SHORT PROBLEM: Reproduce the records below with "Where should I click to" replaced by "Where do I click to" everywhere it occurs. Change nothing else.

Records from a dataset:
------------
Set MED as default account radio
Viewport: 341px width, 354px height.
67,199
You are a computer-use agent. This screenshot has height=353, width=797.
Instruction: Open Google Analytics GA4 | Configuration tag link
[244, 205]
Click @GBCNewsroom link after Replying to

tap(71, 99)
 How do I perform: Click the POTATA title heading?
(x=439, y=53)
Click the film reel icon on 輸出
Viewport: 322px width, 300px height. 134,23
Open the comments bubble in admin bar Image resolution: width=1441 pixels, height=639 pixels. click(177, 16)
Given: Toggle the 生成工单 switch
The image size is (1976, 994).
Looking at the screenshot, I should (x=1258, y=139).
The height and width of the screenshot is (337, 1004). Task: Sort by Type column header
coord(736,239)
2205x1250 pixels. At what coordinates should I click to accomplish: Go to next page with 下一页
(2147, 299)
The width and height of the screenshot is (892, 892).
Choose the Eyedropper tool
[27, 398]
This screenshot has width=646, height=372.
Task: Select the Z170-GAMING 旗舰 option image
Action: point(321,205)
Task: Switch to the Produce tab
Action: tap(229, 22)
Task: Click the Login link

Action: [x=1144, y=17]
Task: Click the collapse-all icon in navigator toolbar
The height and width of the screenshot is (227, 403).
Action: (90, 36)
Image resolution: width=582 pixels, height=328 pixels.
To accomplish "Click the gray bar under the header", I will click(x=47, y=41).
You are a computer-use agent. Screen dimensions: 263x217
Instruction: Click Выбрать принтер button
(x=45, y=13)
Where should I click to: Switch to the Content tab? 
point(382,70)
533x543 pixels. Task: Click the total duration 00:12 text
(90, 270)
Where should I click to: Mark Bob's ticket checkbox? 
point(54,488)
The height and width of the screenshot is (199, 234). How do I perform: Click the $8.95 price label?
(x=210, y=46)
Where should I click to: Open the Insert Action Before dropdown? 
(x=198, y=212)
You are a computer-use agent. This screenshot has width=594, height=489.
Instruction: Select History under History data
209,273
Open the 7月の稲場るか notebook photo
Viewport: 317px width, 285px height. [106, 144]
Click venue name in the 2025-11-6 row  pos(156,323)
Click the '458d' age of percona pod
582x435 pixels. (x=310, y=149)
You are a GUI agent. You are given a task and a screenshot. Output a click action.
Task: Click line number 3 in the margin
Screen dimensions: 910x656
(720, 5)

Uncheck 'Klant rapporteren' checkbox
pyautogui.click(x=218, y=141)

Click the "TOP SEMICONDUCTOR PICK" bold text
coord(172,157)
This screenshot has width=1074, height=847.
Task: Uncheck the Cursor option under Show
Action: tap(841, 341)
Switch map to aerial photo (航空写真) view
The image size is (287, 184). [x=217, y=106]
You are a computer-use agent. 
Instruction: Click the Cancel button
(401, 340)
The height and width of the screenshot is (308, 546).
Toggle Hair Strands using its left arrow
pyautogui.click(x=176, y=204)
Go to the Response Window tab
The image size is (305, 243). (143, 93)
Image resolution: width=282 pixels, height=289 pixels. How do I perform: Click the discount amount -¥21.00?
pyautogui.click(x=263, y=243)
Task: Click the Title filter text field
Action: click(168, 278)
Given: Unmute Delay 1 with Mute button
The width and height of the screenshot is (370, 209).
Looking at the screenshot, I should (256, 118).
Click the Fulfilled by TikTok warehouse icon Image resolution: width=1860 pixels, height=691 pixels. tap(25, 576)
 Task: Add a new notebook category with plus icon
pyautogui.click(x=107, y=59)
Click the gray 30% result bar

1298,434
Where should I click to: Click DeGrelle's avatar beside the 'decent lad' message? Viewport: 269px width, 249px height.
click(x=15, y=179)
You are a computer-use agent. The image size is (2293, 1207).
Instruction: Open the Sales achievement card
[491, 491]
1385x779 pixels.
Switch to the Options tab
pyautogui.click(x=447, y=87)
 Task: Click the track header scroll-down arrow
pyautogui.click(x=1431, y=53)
------------
EXERCISE SOLUTION:
Set MED as default account radio
Viewport: 341px width, 354px height.
67,199
You are a computer-use agent. This screenshot has height=353, width=797.
Instruction: Open Google Analytics GA4 | Configuration tag link
[244, 205]
Click @GBCNewsroom link after Replying to

tap(71, 99)
 How do I perform: Click the POTATA title heading?
(x=439, y=53)
Click the film reel icon on 輸出
Viewport: 322px width, 300px height. 134,23
Open the comments bubble in admin bar Image resolution: width=1441 pixels, height=639 pixels. click(177, 16)
Given: Toggle the 生成工单 switch
The image size is (1976, 994).
Looking at the screenshot, I should (x=1258, y=139).
The height and width of the screenshot is (337, 1004). Task: Sort by Type column header
coord(736,239)
2205x1250 pixels. At what coordinates should I click to accomplish: Go to next page with 下一页
(2147, 299)
The width and height of the screenshot is (892, 892).
Choose the Eyedropper tool
[27, 398]
This screenshot has width=646, height=372.
Task: Select the Z170-GAMING 旗舰 option image
Action: point(321,205)
Task: Switch to the Produce tab
Action: tap(229, 22)
Task: Click the Login link

Action: [x=1144, y=17]
Task: Click the collapse-all icon in navigator toolbar
The height and width of the screenshot is (227, 403).
Action: (90, 36)
Image resolution: width=582 pixels, height=328 pixels.
To accomplish "Click the gray bar under the header", I will click(x=47, y=41).
You are a computer-use agent. Screen dimensions: 263x217
Instruction: Click Выбрать принтер button
(x=45, y=13)
Where do I click to: Switch to the Content tab? 
point(382,70)
533x543 pixels. Task: Click the total duration 00:12 text
(90, 270)
Where do I click to: Mark Bob's ticket checkbox? 
point(54,488)
The height and width of the screenshot is (199, 234). How do I perform: Click the $8.95 price label?
(x=210, y=46)
Where do I click to: Open the Insert Action Before dropdown? 
(x=198, y=212)
You are a computer-use agent. This screenshot has width=594, height=489.
Instruction: Select History under History data
209,273
Open the 7月の稲場るか notebook photo
Viewport: 317px width, 285px height. [106, 144]
Click venue name in the 2025-11-6 row  pos(156,323)
Click the '458d' age of percona pod
582x435 pixels. (x=310, y=149)
You are a GUI agent. You are given a task and a screenshot. Output a click action.
Task: Click line number 3 in the margin
Screen dimensions: 910x656
(720, 5)

Uncheck 'Klant rapporteren' checkbox
pyautogui.click(x=218, y=141)

Click the "TOP SEMICONDUCTOR PICK" bold text
coord(172,157)
This screenshot has width=1074, height=847.
Task: Uncheck the Cursor option under Show
Action: tap(841, 341)
Switch map to aerial photo (航空写真) view
The image size is (287, 184). [x=217, y=106]
You are a computer-use agent. 
Instruction: Click the Cancel button
(401, 340)
The height and width of the screenshot is (308, 546).
Toggle Hair Strands using its left arrow
pyautogui.click(x=176, y=204)
Go to the Response Window tab
The image size is (305, 243). (143, 93)
Image resolution: width=282 pixels, height=289 pixels. How do I perform: Click the discount amount -¥21.00?
pyautogui.click(x=263, y=243)
Task: Click the Title filter text field
Action: click(168, 278)
Given: Unmute Delay 1 with Mute button
The width and height of the screenshot is (370, 209).
Looking at the screenshot, I should (256, 118).
Click the Fulfilled by TikTok warehouse icon Image resolution: width=1860 pixels, height=691 pixels. tap(25, 576)
 Task: Add a new notebook category with plus icon
pyautogui.click(x=107, y=59)
Click the gray 30% result bar

1298,434
Where do I click to: Click DeGrelle's avatar beside the 'decent lad' message? Viewport: 269px width, 249px height.
click(x=15, y=179)
You are a computer-use agent. The image size is (2293, 1207).
Instruction: Open the Sales achievement card
[491, 491]
1385x779 pixels.
Switch to the Options tab
pyautogui.click(x=447, y=87)
 Task: Click the track header scroll-down arrow
pyautogui.click(x=1431, y=53)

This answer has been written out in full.